## Brief
Omitting the pictures, output all of the records precisely as written.

────────────────

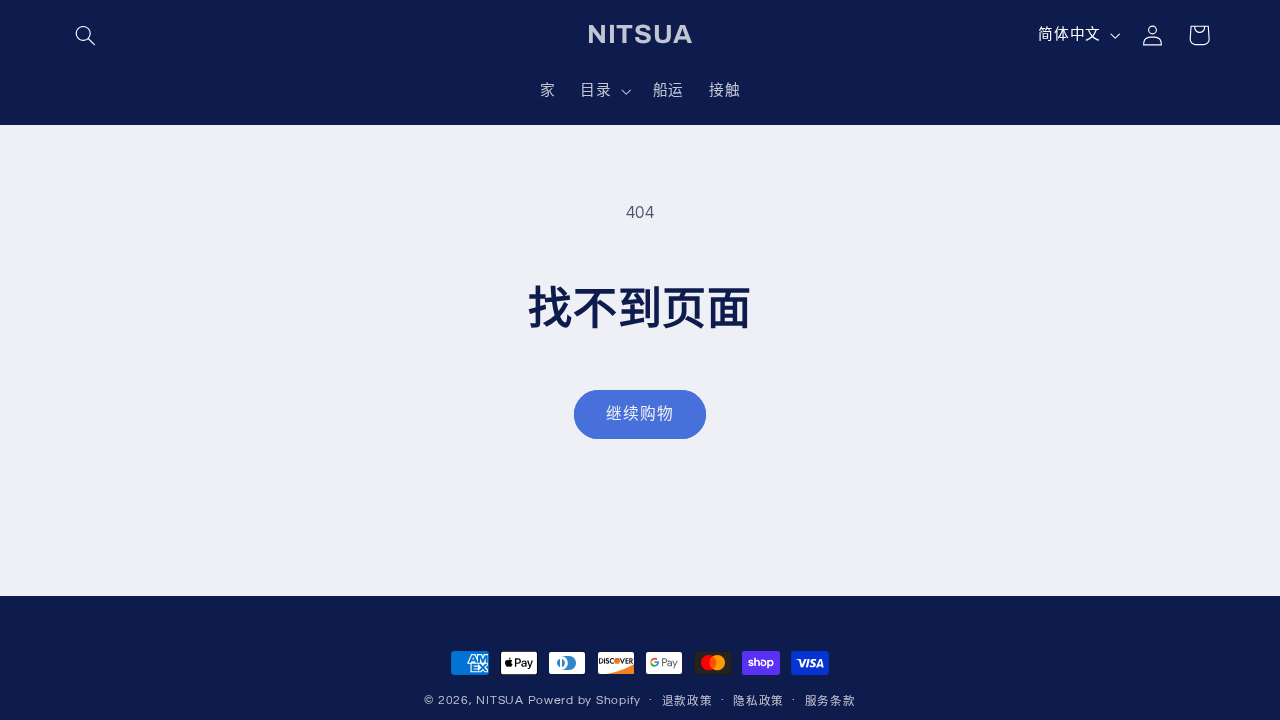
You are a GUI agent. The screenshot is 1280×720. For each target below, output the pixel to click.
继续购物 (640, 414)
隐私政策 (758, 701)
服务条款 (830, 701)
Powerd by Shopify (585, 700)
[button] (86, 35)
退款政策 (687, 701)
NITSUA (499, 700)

────────────────

## Written answer
You are a GUI agent. The screenshot is 1280×720. For each target below, output the pixel to click.
继续购物 (640, 414)
隐私政策 (758, 701)
服务条款 (830, 701)
Powerd by Shopify (585, 700)
[button] (86, 35)
退款政策 (687, 701)
NITSUA (499, 700)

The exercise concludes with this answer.